Damit gleiche Probleme in Zukunft vermieden werden, sind die Sicherheitsrichtlinien zu prüfen und bei Bedarf anzupassen. Des Weiteren ist die Vorgehensweise innerhalb des Testnetzes und der Produktivumgebung zu analysieren, um durch die im Testnetz gesammelten Erfahrungen die Ausfallzeiten und Fehlkonfigurationen im Produktivnetz auf ein Minimum reduzieren zu können.
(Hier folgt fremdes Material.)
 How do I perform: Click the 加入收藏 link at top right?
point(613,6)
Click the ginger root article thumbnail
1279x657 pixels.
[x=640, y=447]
Ausfälle durch Höhere Gewalt

Durch Gefährdungen aufgrund von höherer Gewalt, z. B. Erdbeben, Überschwemmung, Feuer, Sturmschäden, Kabelbeschädigungen, kann die Verfügbarkeit des Verzeichnisdienstes negativ beeinflusst werden. Hier sind angemessene Maßnahmen zur Erhöhung der Verfügbarkeit zu überlegen, wie beispielsweise redundante Kommunikationsverbindungen oder IT-Systeme.

Prüffragen:

  • Wurde eine bedarfsgerechte Notfall-Planung für Verzeichnisdienste durchgeführt?

  • Liegen Notfallpläne für den Ausfall wichtiger Verzeichnisdienst-Systeme vor?

  • Wurden alle Notfall-Prozeduren für Verzeichnisdienst-Komponenten dokumentiert?